*AVAILABLE DATA*

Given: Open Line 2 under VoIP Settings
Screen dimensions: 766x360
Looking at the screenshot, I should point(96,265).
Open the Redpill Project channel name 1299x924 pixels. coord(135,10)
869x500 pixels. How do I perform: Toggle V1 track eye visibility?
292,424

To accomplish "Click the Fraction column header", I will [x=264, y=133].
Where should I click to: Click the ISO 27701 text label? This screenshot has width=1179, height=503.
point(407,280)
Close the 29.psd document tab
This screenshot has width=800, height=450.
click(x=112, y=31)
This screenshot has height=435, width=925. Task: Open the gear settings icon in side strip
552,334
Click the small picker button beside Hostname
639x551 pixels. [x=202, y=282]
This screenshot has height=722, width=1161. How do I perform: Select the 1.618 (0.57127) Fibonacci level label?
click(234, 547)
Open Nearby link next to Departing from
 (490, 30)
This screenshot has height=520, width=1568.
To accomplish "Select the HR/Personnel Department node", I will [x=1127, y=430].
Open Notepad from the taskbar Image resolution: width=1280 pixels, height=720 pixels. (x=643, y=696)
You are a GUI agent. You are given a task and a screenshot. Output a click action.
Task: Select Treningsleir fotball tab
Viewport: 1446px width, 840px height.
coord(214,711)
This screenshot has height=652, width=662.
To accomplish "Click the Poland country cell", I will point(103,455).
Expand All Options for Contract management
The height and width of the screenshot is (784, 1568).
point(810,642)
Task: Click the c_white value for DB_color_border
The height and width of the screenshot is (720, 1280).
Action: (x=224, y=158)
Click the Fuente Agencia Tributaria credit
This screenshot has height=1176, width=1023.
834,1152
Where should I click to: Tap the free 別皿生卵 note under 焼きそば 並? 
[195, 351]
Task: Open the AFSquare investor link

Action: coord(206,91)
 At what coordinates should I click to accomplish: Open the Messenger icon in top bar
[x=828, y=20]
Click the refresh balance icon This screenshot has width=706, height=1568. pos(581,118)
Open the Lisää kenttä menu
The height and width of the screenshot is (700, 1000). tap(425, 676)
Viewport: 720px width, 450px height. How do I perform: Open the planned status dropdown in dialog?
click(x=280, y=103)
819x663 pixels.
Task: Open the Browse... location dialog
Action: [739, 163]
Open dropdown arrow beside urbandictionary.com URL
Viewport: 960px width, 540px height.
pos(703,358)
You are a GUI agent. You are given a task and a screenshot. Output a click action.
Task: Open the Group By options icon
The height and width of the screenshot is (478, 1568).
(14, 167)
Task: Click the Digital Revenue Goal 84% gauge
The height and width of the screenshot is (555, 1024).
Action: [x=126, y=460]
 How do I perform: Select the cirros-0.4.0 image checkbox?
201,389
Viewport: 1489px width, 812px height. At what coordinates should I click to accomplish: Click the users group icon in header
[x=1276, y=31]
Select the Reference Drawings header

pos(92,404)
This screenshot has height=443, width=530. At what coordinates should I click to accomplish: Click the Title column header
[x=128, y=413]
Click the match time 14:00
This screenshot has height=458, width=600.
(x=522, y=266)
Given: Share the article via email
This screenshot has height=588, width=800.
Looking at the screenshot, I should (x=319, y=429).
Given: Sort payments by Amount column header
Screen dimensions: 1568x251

*OBJECTIVE*
Count the lines in the material above that contain the string "Viewport". Reply with the number alone.

*THE COMPLETED TASK*
4